The increased awareness of the risks associated with blood transfusion is reflected in the fact that, in many cases, no transfusions are administered. The need for heterologous blood transfusion also can be decreased by encouraging autologous blood donation prior to radical hysterectomy or by using intraoperative hemodilution.
The average hospital stay for patients undergoing radical hysterectomy is between 4 and 7 days. Follow-up should include a vaginal Pap smear with pelvic examination every 3 months for 2 years, twice a year for 3 years, and yearly thereafter.

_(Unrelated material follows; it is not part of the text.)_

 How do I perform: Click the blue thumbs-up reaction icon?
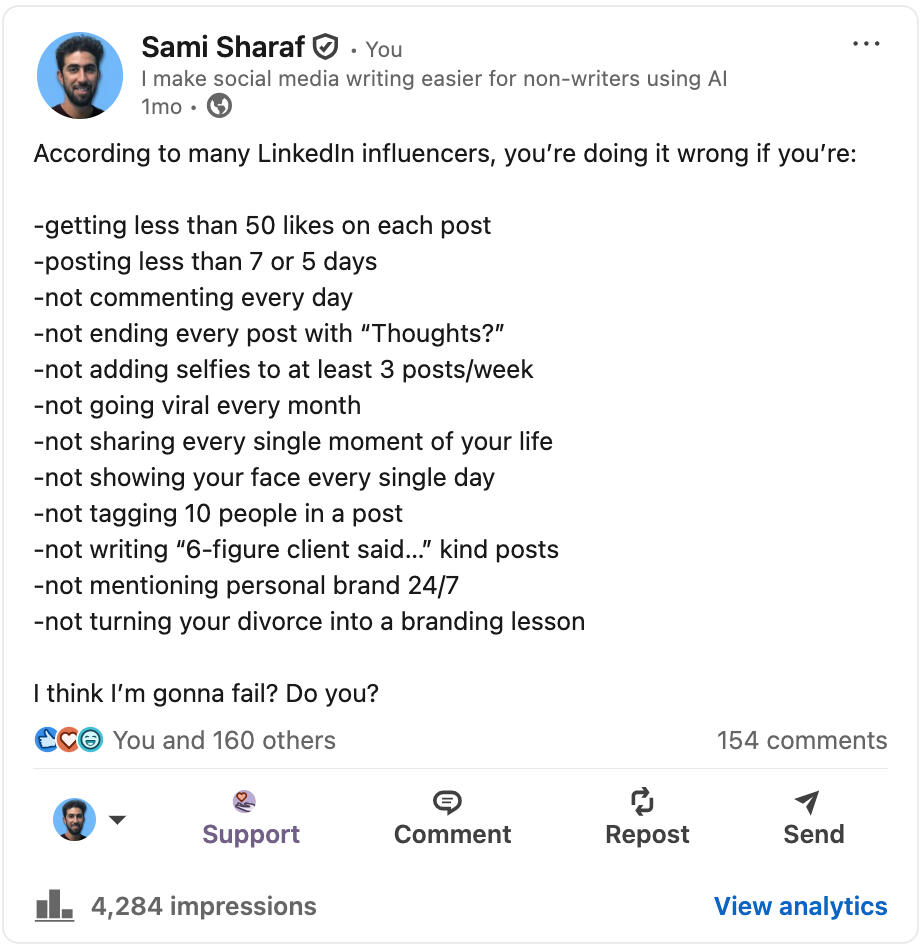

Stages IB2 and bulky IIA disease
Numerous studies have demonstrated that patients with early-stage “bulky” lesions (> 4 cm) have a worse prognosis than those with nonbulky tumors. Therefore, patients who have undergone radical hysterectomy and pelvic lymphadenectomy for early-stage bulky cervical cancer have traditionally received postoperative adjuvant pelvic radiation therapy. However, a randomized trial from Italy demonstrated that radical hysterectomy plus radiotherapy does not improve overall or disease-free survival in patients with early-stage bulky tumors, as compared with radiation therapy alone, but does significantly increase morbidity. In selected 92 patients with bulky stages IB2, IIA, and IIB disease, without pelvic or para-aortic nodes, preoperative external-beam radiation therapy (EBRT) (40 Gy in 4.5 weeks), low-dose-rate (LDR) brachytherapy (20 Gy), and cisplatin/5-FU (fluorouracil) were administered, followed by class II modified radical hysterectomy. Pathologic residual tumor was observed in 43 patients (47%), and 5-year disease-free survival was 72%. Two severe ureteral complications were noted.

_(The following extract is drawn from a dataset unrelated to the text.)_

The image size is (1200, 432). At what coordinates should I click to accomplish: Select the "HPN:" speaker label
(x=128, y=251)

Furthermore, GOG 123 demonstrated the benefit of the addition of cisplatin chemotherapy to pelvic radiation therapy followed by extrafascial hysterectomy in this group of patients (Figure 1). Therefore, many experts believe that patients with stages IB2 and bulky IIA cervical cancer should be treated initially with chemoradiation therapy instead of radical hysterectomy. Others argue that treatment decisions should not be based on tumor size alone, because some studies have demonstrated that significant independent predictors of disease-free survival are lymphovascular space involvement and outer two-thirds depth of invasion. Overall, there are still conflicting data in terms of efficacy on utilizing chemoradiation therapy alone vs chemoradiation therapy followed by surgery for bulky stage 1B2 cervical disease. The role of curative surgery diminishes once cervical cancer has spread beyond the confines of the cervix and vaginal fornices. Intracavitary irradiation for central pelvic disease and EBRT for lateral parametrial and pelvic nodal disease are typically combined to encompass the known patterns of disease spread with an appropriate radiation dose while sparing the bladder and rectum from receiving full doses. The addition of intracavitary irradiation to external-beam irradiation is associated with improved pelvic tumor control and survival over external irradiation alone, as the combination can achieve high central doses of radiation. In some patients, when intracavitary brachytherapy cannot be performed, it is possible to deliver additional irradiation to the central tumor after whole pelvis radiation therapy. In 44 patients with various clinical stages treated in this fashion, recurrent tumor was noted in 48%. Central recurrence was observed in 16 of 21 patients with recurrent disease. Late grade 3 sequelae were seen in 2% of the patients.